WF YM: Plan Ritualized Time Together

This sounds like an awful idea. Ritual is a word many youth workers over the last 60 years have run from. Yet it is one of those special comforting things we can offer youth.

In a non-youth ministry book was this letter from a then 20 year old: “In the last six years I have come to feel strongly that parents need to spend one to one time with their teenagers. Ritualized time together, however long or short, allows trust to build in a healthy, deliberate manner. The ritual time I shared with my father (every night at bedtime until age 13, then ice cream out once a week) helped me connect with him as a respectful adult and parent, who, through it all, was there for me regardless of whether I felt like sharing my problems.” (Putting Family First, p. 79)

Ritualized time together is necessary for teens to survive through adolescence.
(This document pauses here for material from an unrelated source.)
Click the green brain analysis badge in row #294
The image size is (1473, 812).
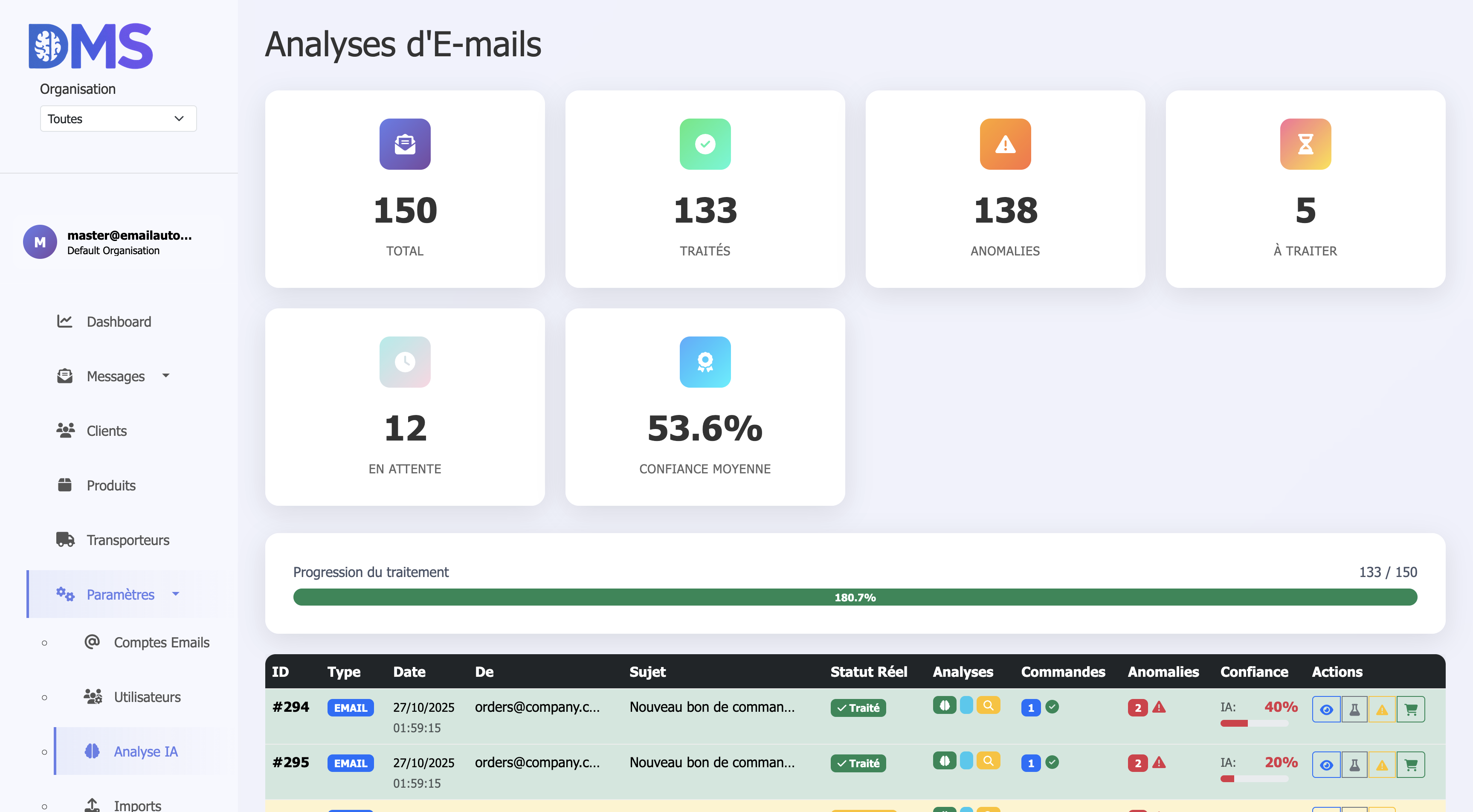944,705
When looking at youth ministry overall, we are built on ritualized times together. Our schedules are built on it. Sometimes we feel overwhelmed with schedules and programs. We sweat over the creativity of these times together so they are somewhat memorable.


Sometimes we devalue Sunday School as not important when in reality this is truly ritualized time together. The times we teach from the Bible (again, why they are scheduling church into their busy schedules) and the relational bonuses of these ritualized times together are youth ministry.

We need to value our ritualized times we have with our youth.